> Selected extract
MDM Version Upgrade Methodology Part 2

Note: This article is a continuation of MDM Version Upgrade Methodology Part 1.

 

Assumptions

  1. The user of this methodology fully understands how to install and configure a Talend MDM server or cluster. This includes:

    1. Performing the install (only using the Talend installer)
    2. Configuring database connectivity using datasources.xml and mdm.conf, and especially how the settings in these files map the various containers to physical relational databases, whether pre-existing or created by MDM
    3. How MDM can create databases (non-Oracle) using the init section in datasorces.xml
    4. Configuring memory parameters
    5. Configuring port bindings
    6. Optional: Configuring SSL
    7. Usage of the <schema-generation> modes on MASTER, STAGING and SYSTEM databases, especially CREATE mode to clear down these databases.
    8. Usage of the ${container} notation, plus prefixes and postfixes and the implications for the databases required. For example, if you have only one model deployed, called myCustomer, and you configure your datasources.xml file to create TMDM_${container}_MASTER_641 and TMDM_${container}_STAGING_641, then the physical databases created will include:

      1. TMDM_myCustomer_MASTER_641
      2. TMDM_myCustomer_STAGING_641
      3. TMDM_UpdateReport_MASTER_641
      4. TMDM_CrossReferencing_MASTER_641
      5. Plus whatever has been specified for the system database
    9. Cluster: Configuration of an external JMS queue
    10. Cluster: Configuration of Hazelcast for Auto Increment generation
    11. Cluster: Configuration of Tomcat
    12. Cluster: The provision of a suitable load balancer
  2. A suitable server is provided to install the new MDM server. This could be:

    1. The existing server, if enough resources such as memory are available to allow both instances of Talend MDM to run side by side (if data migration is required). Obviously in this case a different port binding would be chosen for the new server so it doesn’t conflict with the old server.

> Source data
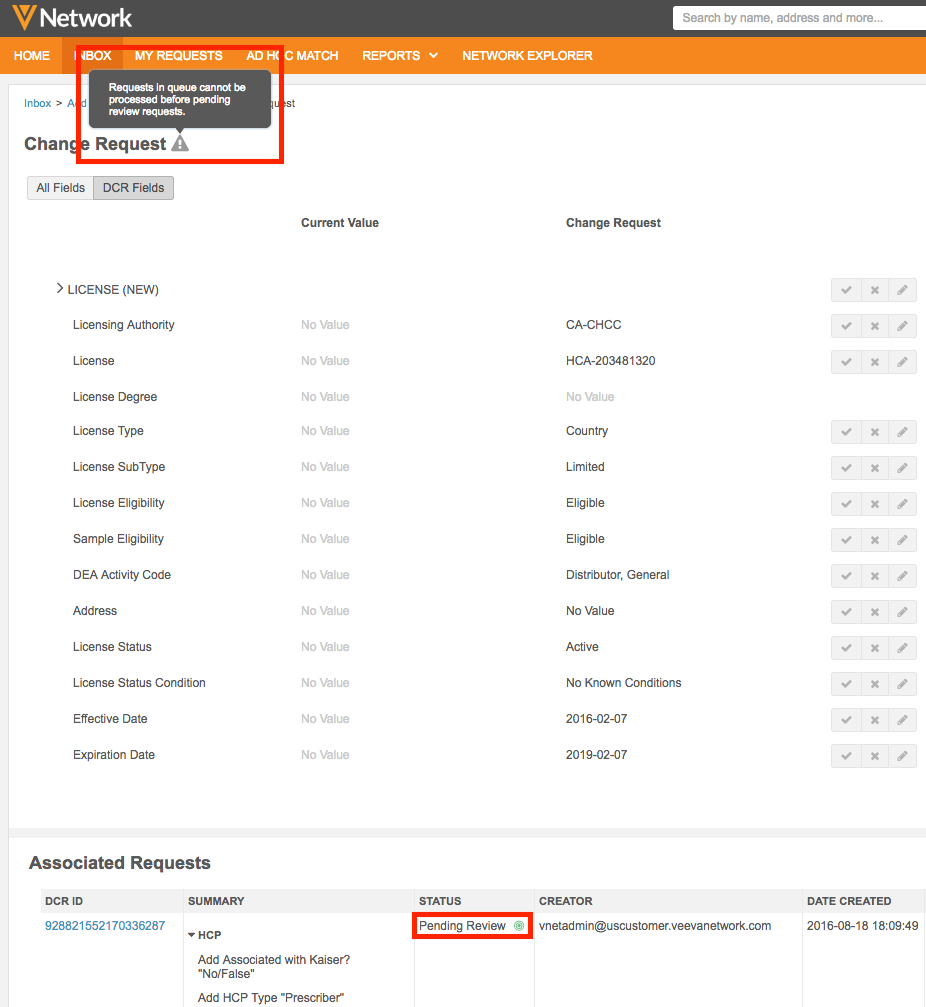Edit the License Type value with pencil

> Tasks for this exercise
(1) Render into French the following sentence from the MDM upgrade article: "A suitable server is provided to install the new MDM server."
(2) Name every physical database that the MDM upgrade article spells out in full in its myCustomer example.
(3) Resume the MDM upgrade article at the point where it stops.

> Answers
(1) Un serveur adapté est fourni pour installer le nouveau serveur MDM.

(2)
TMDM_myCustomer_MASTER_641
TMDM_myCustomer_STAGING_641
TMDM_UpdateReport_MASTER_641
TMDM_CrossReferencing_MASTER_641

(3)
    2. A new server that can communicate with the existing server over a specified TCP/IP port—usually 8180 but this is fully configurable according to preferences (again, if data migration is required).
  3. Suitable databases are created (or DBA rights are given to create databases, which is unusual in a production environment). If you are not familiar with which databases to create, you should not continue with this procedure. Best practice is usually to include a version number in each database name, for example MDM_PARTY_MASTER_561 or MDM_SYSTEM_561, or to have a different database server instance per MDM server and version.
  4. The machine hosting the new server also has a significant amount of free memory to allow the DB migration tool to be run (if data migration is required).
  5. Suitable backups of all existing MDM databases have been made and can be restored if required. This includes a backup of the XML database if migrating from 5.2 or earlier.
  6. If data migration is required, no changes should have been applied to any existing MDM models that have not been properly manifested in the underlying physical storage on the old version of Talend MDM. Model changes are a complex topic in their own right, and version migration is not the right time to address these issues. Talend Professional Services can assist with this topic. Failure to observe this point is a common cause for MDM migration failures. Talend recommends that you deploy the existing model on a sandbox machine of the same version/patch level as the current MDM server, and compare the schema DDL to the existing environment. This will highlight if any model changes have been made that have not been properly manifested in the existing physical schema.
  7. For environments where a full migration (including data) is not required, for example development and test environments as opposed to Production or Production mirror, it is expected that there will be a Job or set of Jobs that load data into the MDM hub to get it back to a known state. If these jobs do not exist, this is a sign of poor development/project practice.

IF YOU ARE UNSURE ABOUT ANY OF THESE ISSUES, ENGAGE WITH A SUITABLE EXPERT FROM TALEND PROFESSIONAL SERVICES BEFORE ATTEMPTING MIGRATION.

 

General migration prerequisites (all approaches)

  • Define the target 6.x architecture and ensure license compliance.
  • Ensure product prerequisites are met by target architecture—OS Versions, Database Versions, machine resources, and so on.
  • Identify scheduled ETL tasks that run as part of MDM process (related to TAC upgrade strategy). Be prepared to pause these tasks and arrange environment downtime.
  • Identify and disable any real-time services that interact with Talend MDM for the duration of the migration.
  • Identify the correct set of MDM artifacts (there are different versions/names/objects deployed to different MDM servers in the various environments).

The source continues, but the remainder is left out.